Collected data
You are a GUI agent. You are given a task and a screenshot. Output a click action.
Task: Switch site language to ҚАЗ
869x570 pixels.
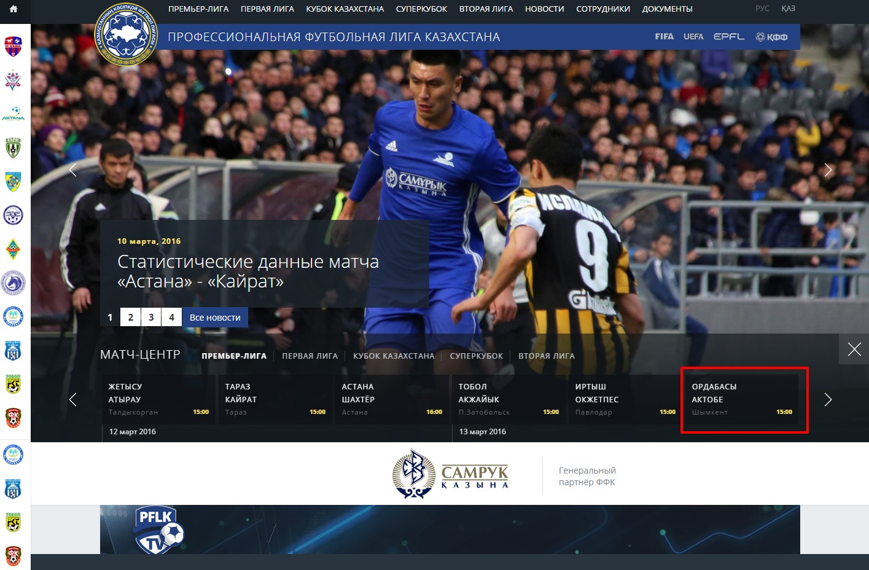(788, 9)
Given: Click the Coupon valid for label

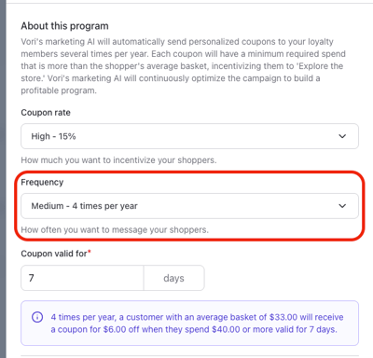Looking at the screenshot, I should [54, 254].
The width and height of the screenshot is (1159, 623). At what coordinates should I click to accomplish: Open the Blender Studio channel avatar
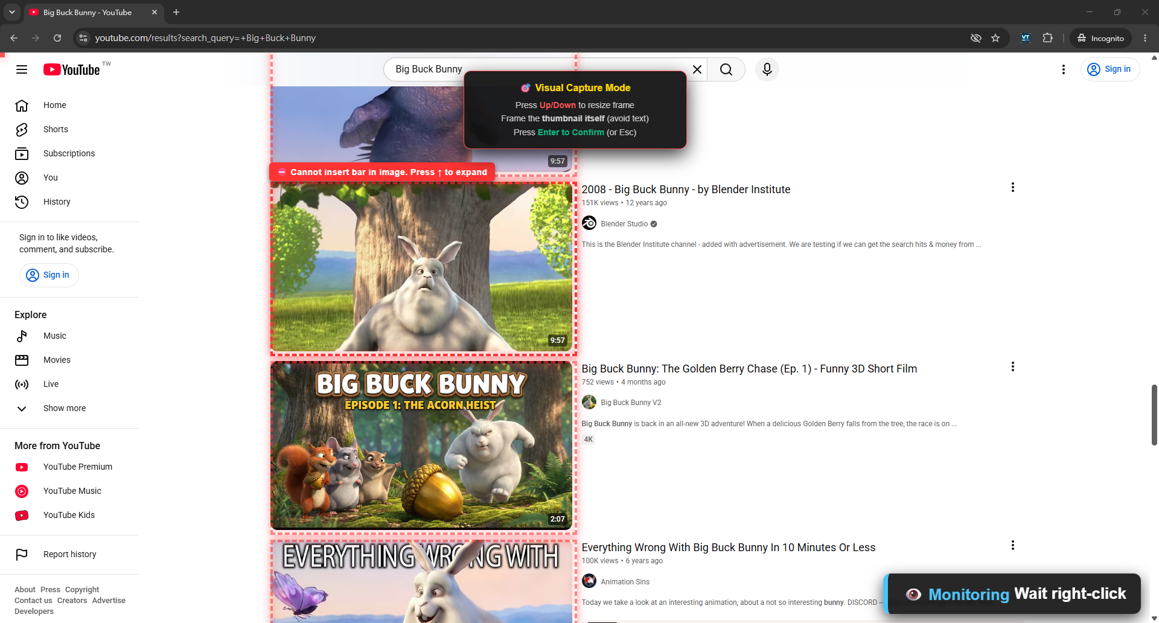coord(589,223)
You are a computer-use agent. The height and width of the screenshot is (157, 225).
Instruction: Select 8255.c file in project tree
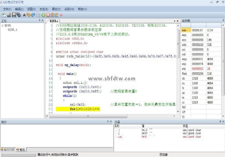click(13, 30)
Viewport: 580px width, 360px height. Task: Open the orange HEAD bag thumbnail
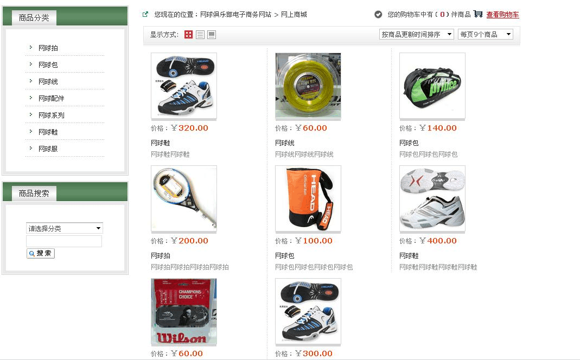[x=308, y=198]
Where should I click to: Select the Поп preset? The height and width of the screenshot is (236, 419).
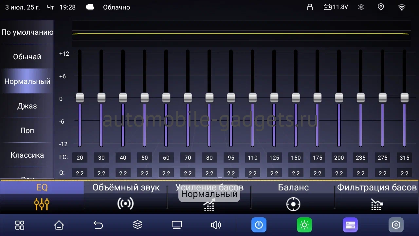point(27,130)
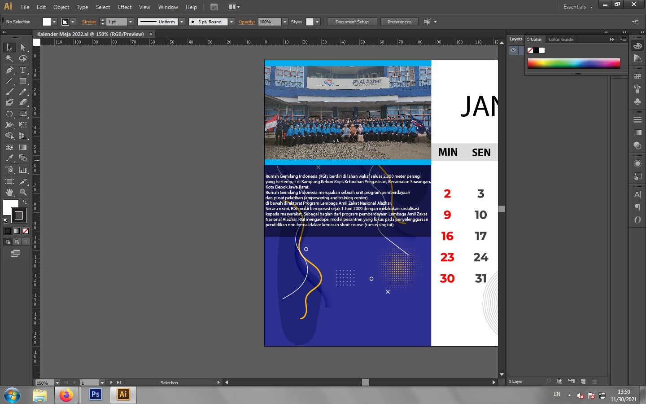Click the Document Setup button
Screen dimensions: 646x404
point(352,22)
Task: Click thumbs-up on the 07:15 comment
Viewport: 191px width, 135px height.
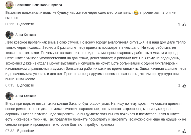Action: (184, 86)
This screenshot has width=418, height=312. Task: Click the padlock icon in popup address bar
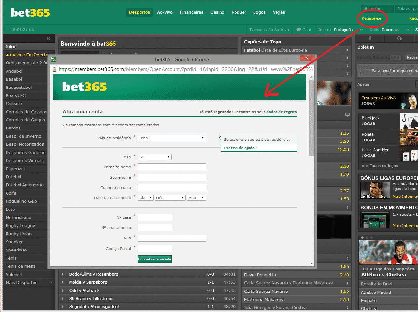(x=54, y=69)
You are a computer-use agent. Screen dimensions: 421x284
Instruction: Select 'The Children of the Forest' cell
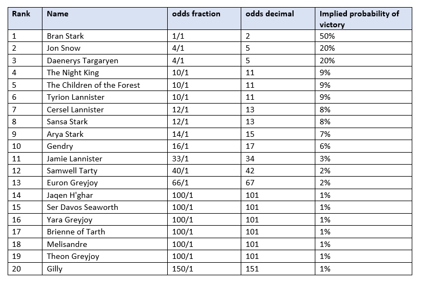click(93, 85)
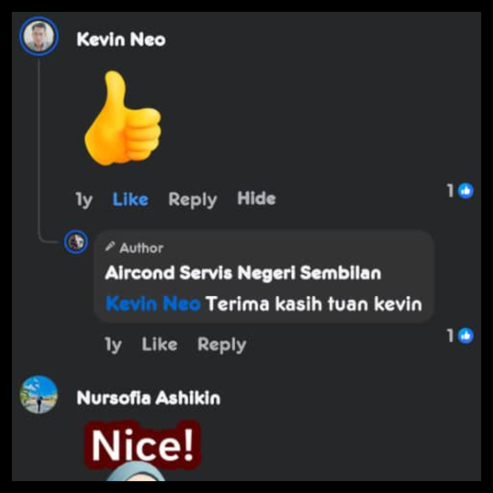Click the Author pencil badge
Viewport: 493px width, 493px height.
(x=110, y=247)
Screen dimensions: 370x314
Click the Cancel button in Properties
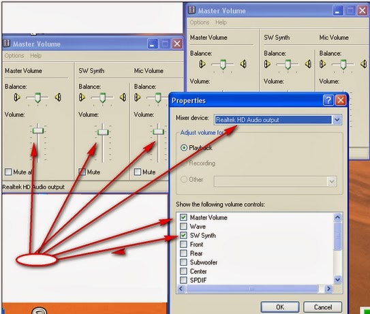click(x=322, y=307)

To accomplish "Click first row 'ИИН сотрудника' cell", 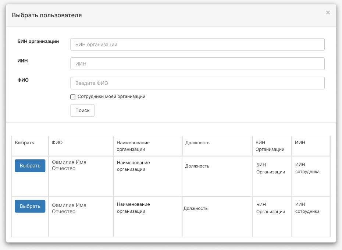I will pyautogui.click(x=311, y=176).
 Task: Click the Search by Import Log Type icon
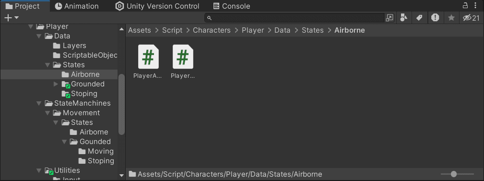435,18
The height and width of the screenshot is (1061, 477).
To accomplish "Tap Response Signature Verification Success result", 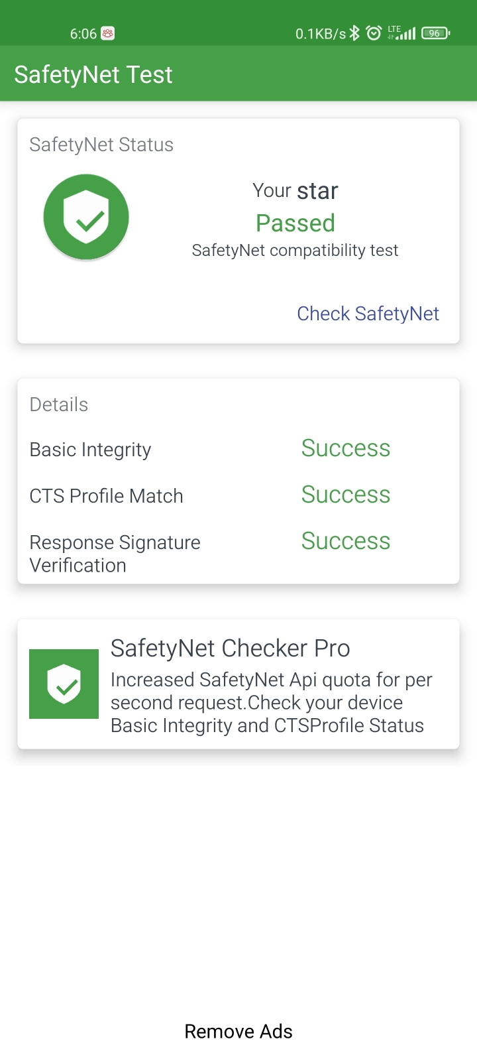I will (346, 541).
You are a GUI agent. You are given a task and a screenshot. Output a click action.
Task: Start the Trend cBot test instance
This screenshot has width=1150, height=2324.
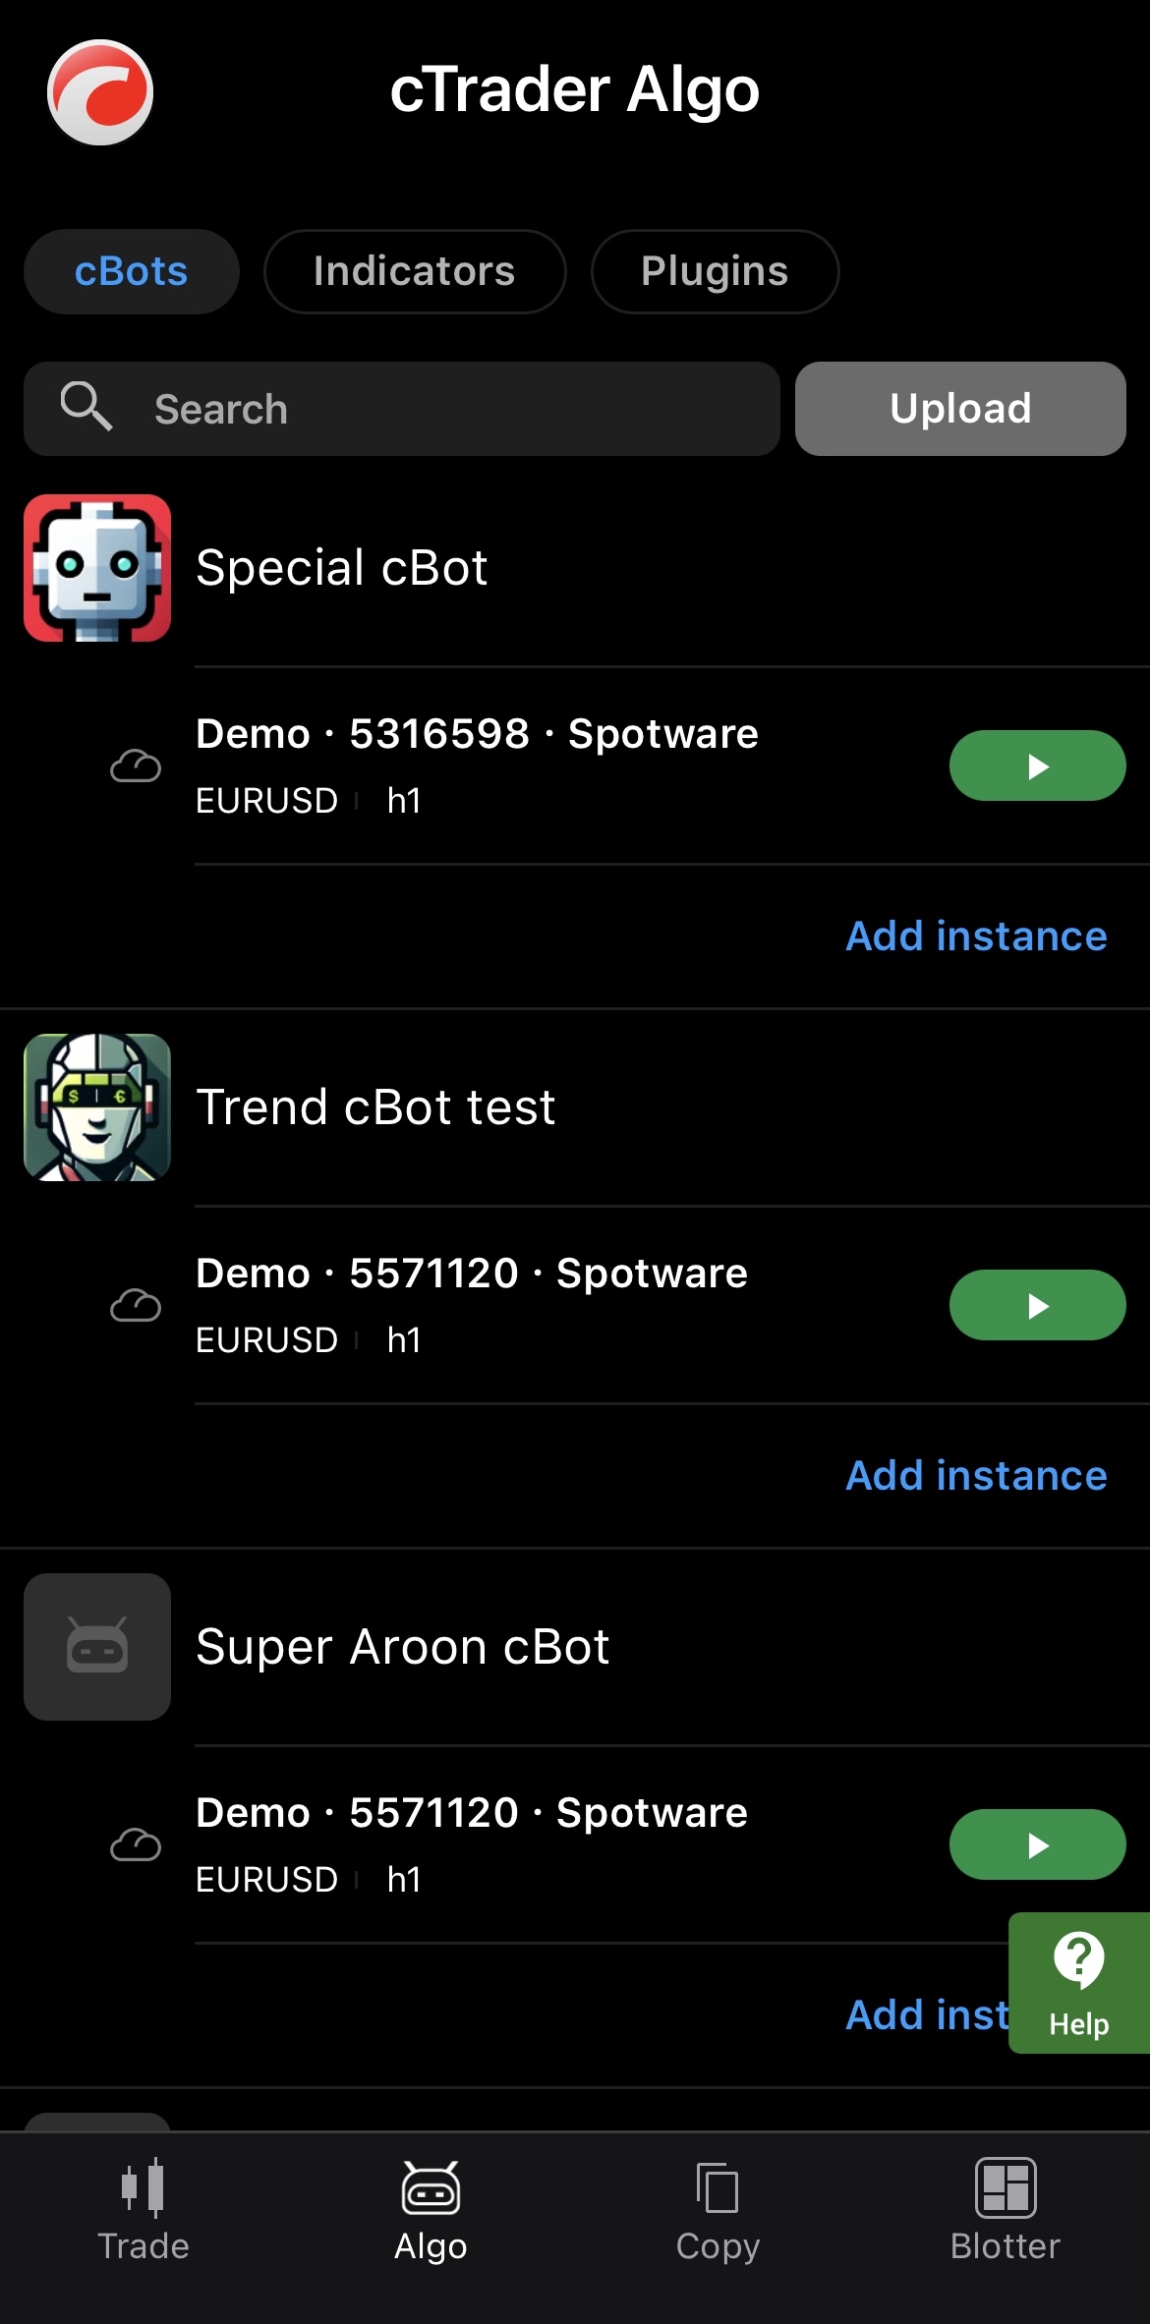pos(1037,1305)
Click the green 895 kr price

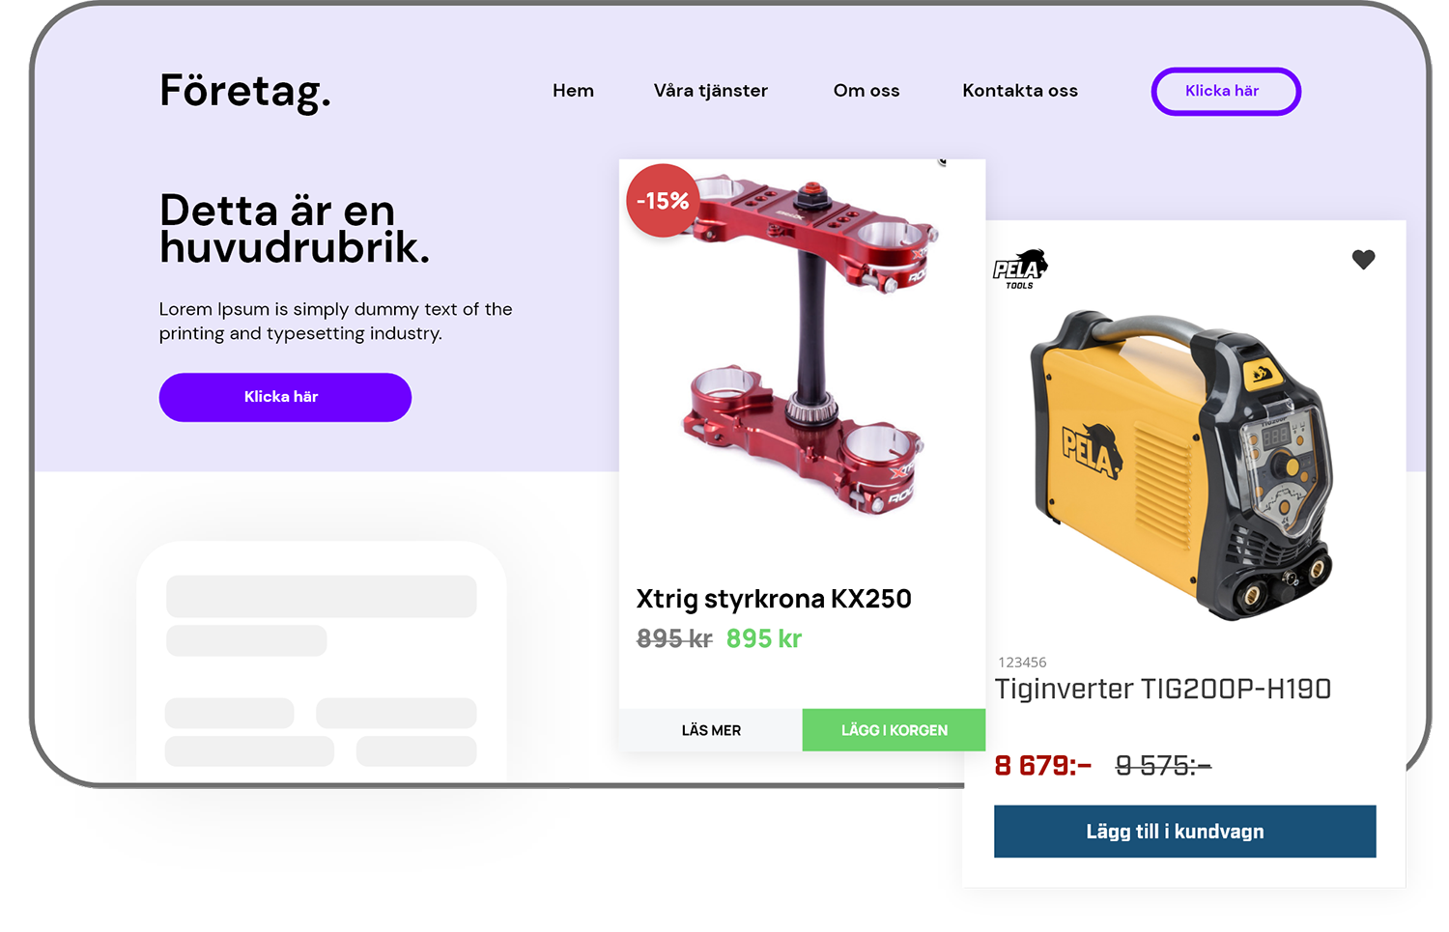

#### The problem
Only the number is needed: please work out how many lines in the data contain the string "agent".

#### Solution to the exercise
4